Figure One: Iraqi Provincial Control
This picture has come a very long way from the mess that Petraeus inherited in February 07, and is right on track with his March 2008 predictions, except for Ninawah (pushed back 1 month) and Baghdad (pushed back a full 6 months). By the time the new president is in office, all provinces except for Baghdad will be under full Iraqi security control, with only minimal US support given. Petraeus is ready for even a hasty withdrawal, or some other form of unfavorable Iraq security pact.

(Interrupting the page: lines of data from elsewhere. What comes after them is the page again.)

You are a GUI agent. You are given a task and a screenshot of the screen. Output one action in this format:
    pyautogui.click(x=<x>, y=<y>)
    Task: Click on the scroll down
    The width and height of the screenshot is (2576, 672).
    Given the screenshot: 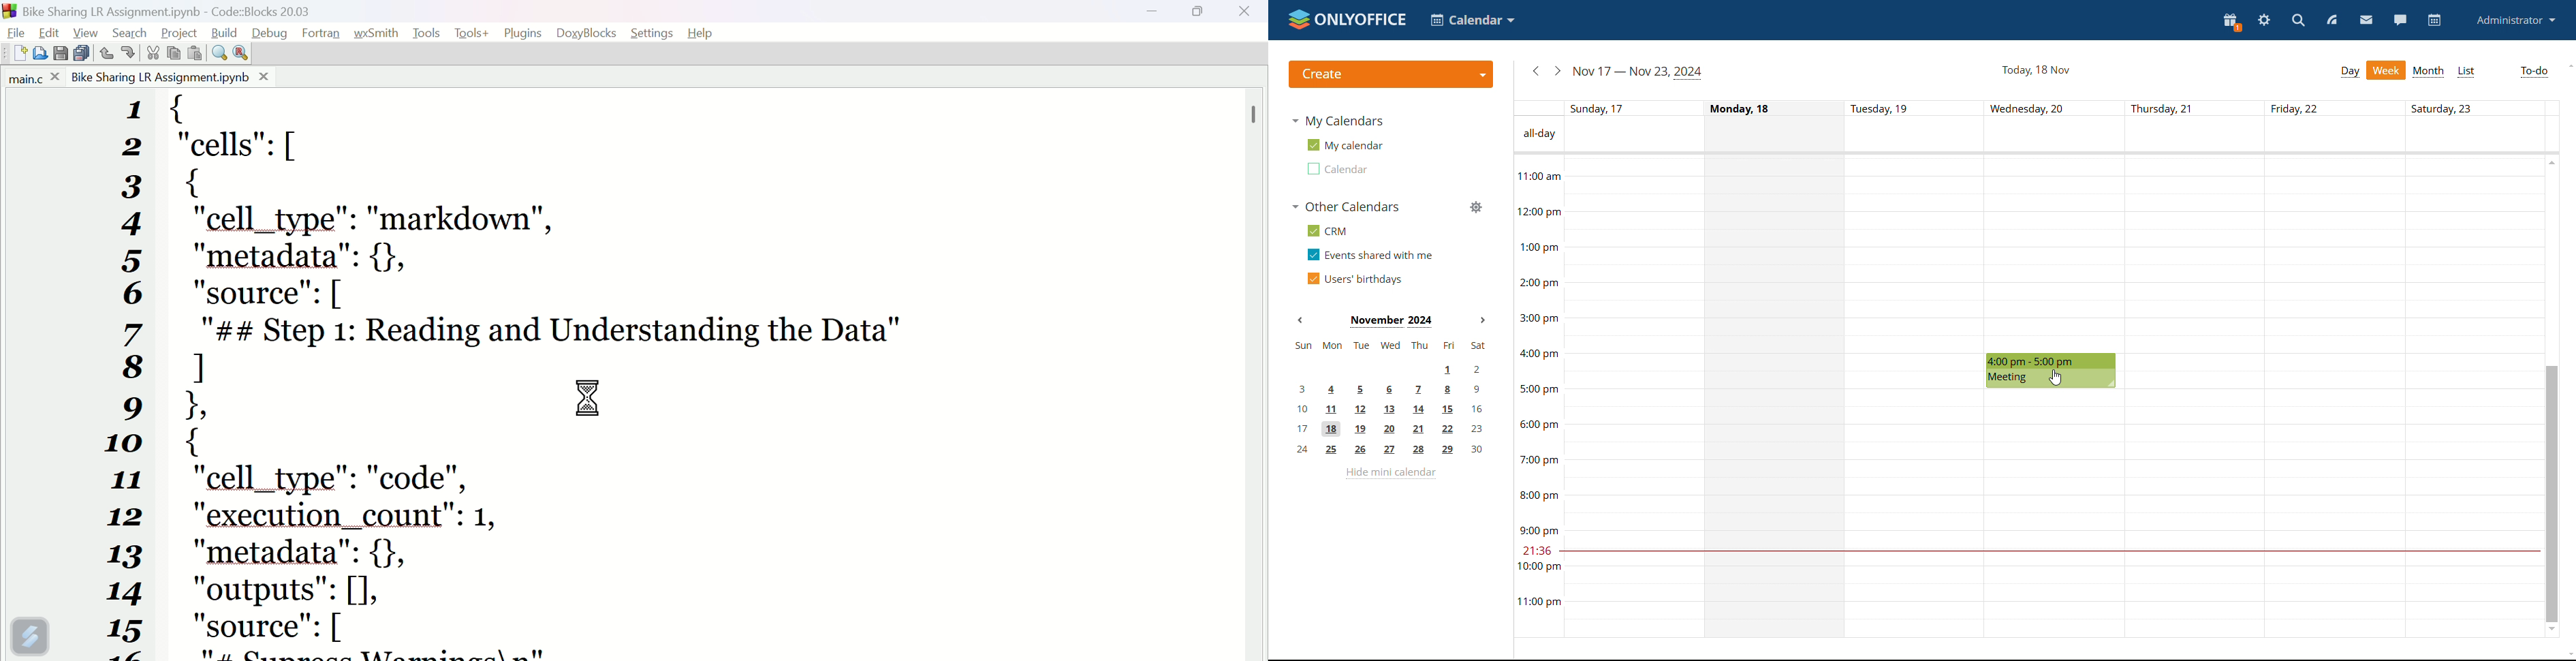 What is the action you would take?
    pyautogui.click(x=2568, y=656)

In Iraqi polls, the number of people that feel safe in their neighborhood has shot up dramatically. This confidence is key to finally being able to report to authorities the locations and goings-on of local militias and gangs, which undermine the security of those outside one's neighborhood (which is why those poll number are so very low). If one feels very safe in his own neighborhood, he knows he'll receive protection if he is an informant, or if he stops funding the militias. Without funding or anonymity, the militias will be increasingly easy to track down and break up.
A few very interesting observations should be noted about this poll. First, Anbar is one of the most responsive provinces to the question of confidence in the Government of Iraq (GoI). This kind of poll undermines serious concerns about Anbar citizens being able to accept government hegemony. Basrah has very little confidence, but this is largely due to the power of the Al-Sadr militia there--supporters of the militia are necessarily anti-government, and non-supporters feel largely unsafe, and lack confidence in the government's ability to keep Al-Sadr in check. The very red results in Ninawah and Salad al-Din are more difficult to interpret. I will have to look into it.

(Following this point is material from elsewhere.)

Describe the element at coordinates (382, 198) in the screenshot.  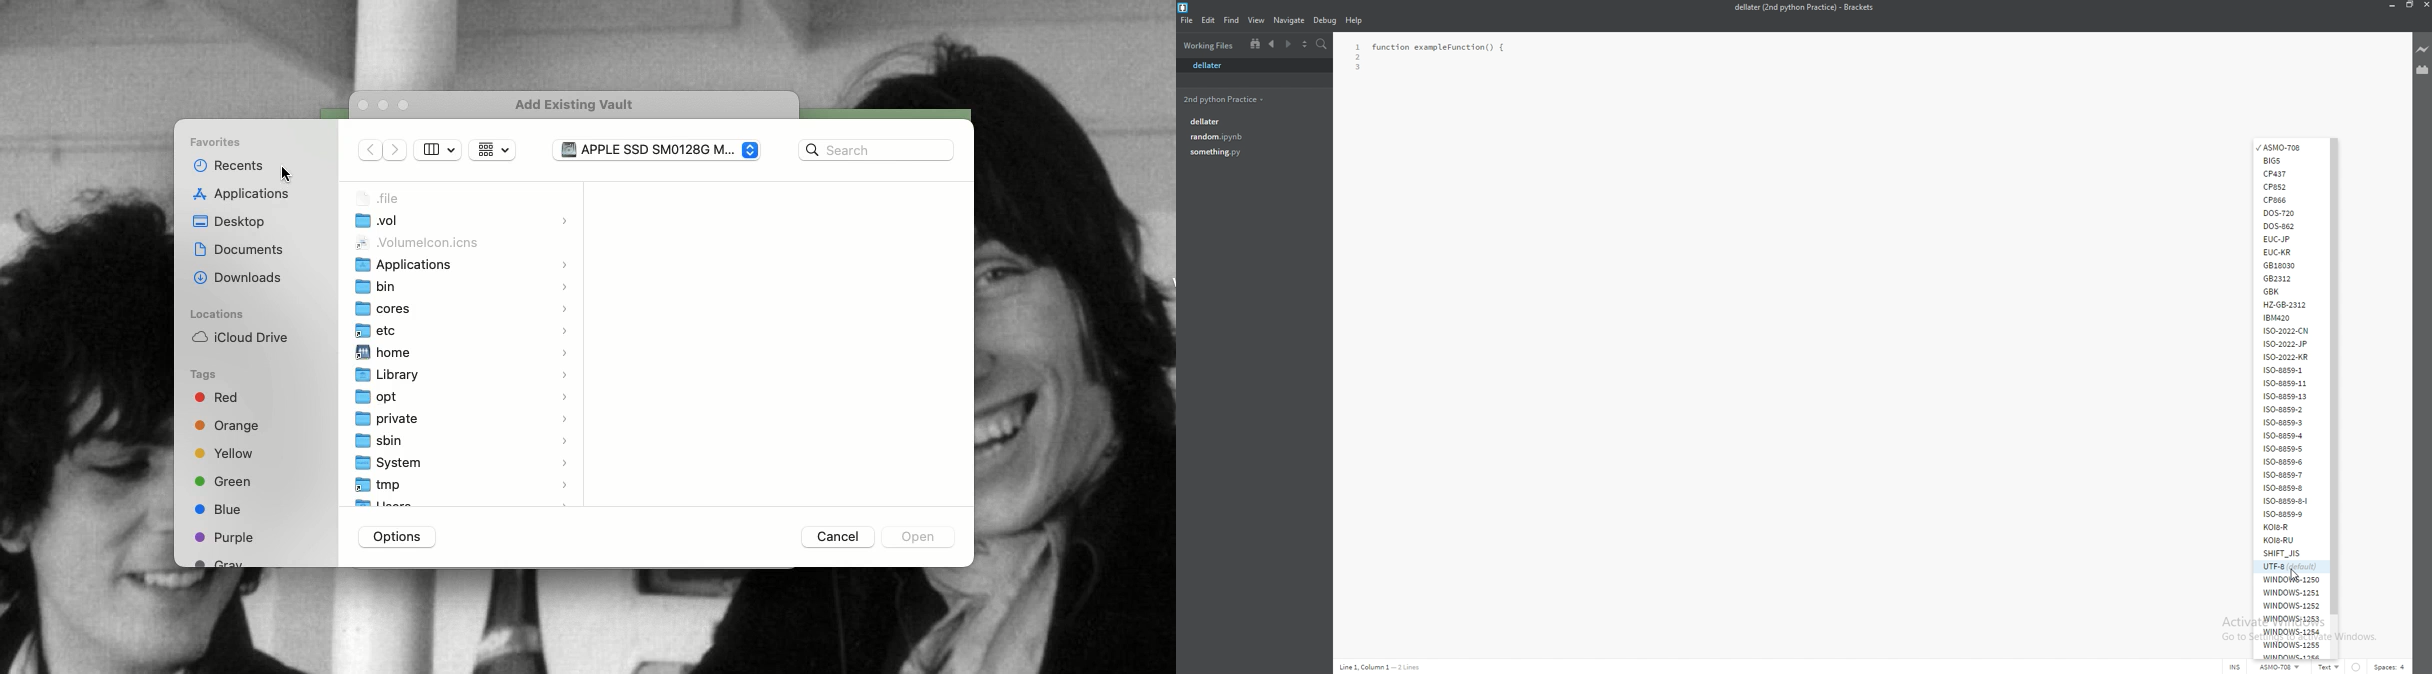
I see `.file` at that location.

Average daily electrical power remains low. Here, I am not sure why the US is not able to use its many hundreds of billions of spending to build some oil-run power plants. It seems a rather simple solution. Any insight from my readers would be appreciated.Here we see the once-infamous security incident trends graph. Particularly low here are small arms attacks--mortar, gunfire, RPGs, etc. This indicates that the Iraqi insurgents have lost their ability to operate openly--they cannot simply patrol their blocks with arms, waiting for Coalition or ISF troops to jump. Anti-government attacks remain somewhat stubborn--this is strange largely due to the fact that Sunnis have largely stopped attacking the government (think Sons of Iraq) and the Shiite extremist groups have a lot of power in the government currently. Either these attacks are by Al-Qaeda and other fundamentalists (which is very possible given the high number of IED and other bomb attacks/removals remaining in this chart), or Shiite gangs in Basrah have stopped fighting each other and have tried to take control of the city instead.
This trend graph is one of the less dramatic--the green line is Iraqi Security Forces deaths, and it's not particularly heartening. 100 or so ISF troops are still killed per month, and that number has been stubborn for months. It's an indication that the dramatic decrease in US deaths is due in large part to the fact that US troops have taken a back seat in security operations. US troop deaths cannot be used as a direct proxy for peace in Iraq. On the other hand, it means that the ISF is growing increasingly competent--if they are taking a larger and larger role in Iraq and their death toll is not increasing, then they are definitionally becoming safer per capita or per operation. Expect to see this number drop a few months after the full handover is complete (probably May). This is probably the most heartening graph in the set. Ethnosectarian deaths are 2 orders of magnitude lower today than they were in December 2006, at their peak. The civil war is just plain over, and the ISF now needs to concentrate on fundamentalist militant groups and Shiite gangs. This is a sigh of relief for the ISF. During the civil war, protecting one group meant giving it a military advantage against the other--there were no clear "victims," and the government was the enemy of most of its citizens--and thus it undermined its own support. But as it eliminates al-Qaeda, confidence in its ability to protect and serve will grow. When that confidence is high enough, it will have the political capital to pressure Al-Sadr and the Shiite gangs to disarm, or finish them once and for all. The Iraqi government is not going to tolerate having its own Hezbollah-style groups running around its southern regions.
Perhaps the most important sign of security success is civilian deaths; reducing civilian deaths (and pain and displacement, etc) is the primary job of the ISF, and deaths are probably an excellent proxy for all the bad stuff. Current monthly civilian deaths are 1/7 their peak, and are not as stubborn as the ISF death numbers--that is, they have declined int he last 6 months. This means that the ISF is improving the security of its citizens as it takes over, while simultaneously not losing more men per month.
We should note that confidence lags security significantly--and why shouldn't it? When one has lived in civil war and terror for years, one is not going to jump on reports of a quiet month and decide that everything is okay. By the time the new president is in office, though, confidence in the government's ability to keep Iraqis safe is likely to be much higher. When that happens, Iraq will be ready to run itself--it is still a highly flawed country, but when people begin to feel safe, they can return to normalcy, and the government can more easily address the non-security needs of its nation. This is the endgame. We must now see how cheaply and quickly we can take our leave.